D-Amphetamine Exposure Differentially Disrupts Signaling Across Ontogeny in the Zebrafish.

Prescriptive and illicit amphetamine (AMPH) use continues to increase along with the likelihood that during an individual's lifetime, the drug deleteriously influences the growth and connectivity of behavior circuits necessary for survival. Throughout ontogeny, neural circuits underlying these behaviors grow in complexity, gradually integrating many sensory inputs that trigger higher order coordinated motor responses. In the present study, we examine how AMPH disrupts the establishment of these circuits at critical neurodevelopmental periods, as well as the communication among established survival circuits. Zebrafish embryos (from 1 hpf) were raised in AMPH solutions, growth parameters and escape behavior were assessed at 24 and 48 hpf, and spinal cord tissues analyzed for differences in excitatory-inhibitory signaling balance among treatments. Adult fish were fed an acute dosage of AMPH over an 11-day conditioned place preference (PP) paradigm during which behaviors were recorded and brain tissues analyzed for alterations in dopaminergic signaling.
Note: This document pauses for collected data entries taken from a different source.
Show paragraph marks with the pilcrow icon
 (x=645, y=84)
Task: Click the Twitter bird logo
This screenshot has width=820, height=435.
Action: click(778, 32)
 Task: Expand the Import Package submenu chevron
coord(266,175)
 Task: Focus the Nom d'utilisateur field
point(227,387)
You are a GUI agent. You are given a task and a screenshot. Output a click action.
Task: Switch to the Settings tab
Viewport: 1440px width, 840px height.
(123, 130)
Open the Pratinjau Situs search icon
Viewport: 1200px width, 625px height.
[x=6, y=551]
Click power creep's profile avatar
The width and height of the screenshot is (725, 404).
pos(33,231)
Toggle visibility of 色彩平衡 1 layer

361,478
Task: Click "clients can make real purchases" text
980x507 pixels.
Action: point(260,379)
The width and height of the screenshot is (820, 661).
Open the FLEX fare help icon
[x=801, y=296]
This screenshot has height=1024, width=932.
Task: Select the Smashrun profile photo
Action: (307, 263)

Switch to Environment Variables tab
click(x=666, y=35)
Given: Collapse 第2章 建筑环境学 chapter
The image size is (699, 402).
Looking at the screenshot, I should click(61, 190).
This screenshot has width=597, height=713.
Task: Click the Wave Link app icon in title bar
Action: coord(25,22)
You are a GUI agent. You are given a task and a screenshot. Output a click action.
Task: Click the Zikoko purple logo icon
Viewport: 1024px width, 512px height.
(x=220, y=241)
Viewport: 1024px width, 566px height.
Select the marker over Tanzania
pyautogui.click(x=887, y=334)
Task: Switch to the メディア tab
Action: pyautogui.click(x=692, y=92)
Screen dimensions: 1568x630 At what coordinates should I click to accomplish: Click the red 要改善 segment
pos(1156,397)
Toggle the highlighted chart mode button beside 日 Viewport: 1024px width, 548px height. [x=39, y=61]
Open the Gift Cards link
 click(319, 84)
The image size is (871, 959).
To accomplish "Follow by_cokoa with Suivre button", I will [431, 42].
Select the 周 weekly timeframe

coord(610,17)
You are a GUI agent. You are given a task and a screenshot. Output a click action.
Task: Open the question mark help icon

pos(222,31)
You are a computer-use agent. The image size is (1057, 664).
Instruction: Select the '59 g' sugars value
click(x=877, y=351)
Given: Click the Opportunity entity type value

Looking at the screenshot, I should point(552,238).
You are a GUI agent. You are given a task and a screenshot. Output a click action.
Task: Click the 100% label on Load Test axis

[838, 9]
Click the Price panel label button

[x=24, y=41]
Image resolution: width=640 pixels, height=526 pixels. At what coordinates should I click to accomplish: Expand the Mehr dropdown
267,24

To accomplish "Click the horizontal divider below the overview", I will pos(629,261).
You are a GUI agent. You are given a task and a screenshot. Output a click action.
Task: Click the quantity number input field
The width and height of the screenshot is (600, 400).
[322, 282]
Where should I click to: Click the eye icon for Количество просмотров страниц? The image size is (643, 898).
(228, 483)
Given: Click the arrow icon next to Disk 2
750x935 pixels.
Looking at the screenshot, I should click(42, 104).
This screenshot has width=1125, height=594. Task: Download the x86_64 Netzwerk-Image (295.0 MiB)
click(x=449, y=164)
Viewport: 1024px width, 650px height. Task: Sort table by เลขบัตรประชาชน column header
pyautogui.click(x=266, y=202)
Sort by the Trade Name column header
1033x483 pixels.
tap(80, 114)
AMPH negatively affects embryonic growth and slows the execution of escape behavior, suggesting an imbalance in locomotor signaling. Although local spinal circuits provide primary escape modulation, no differences in inhibitory glycinergic, and excitatory glutamatergic signaling were measured among spinal neurons. AMPH also influenced place preference in adult zebrafish and resulted in the increased expression of dopamine signaling proteins (DRD1) in brain areas governing survival behaviors.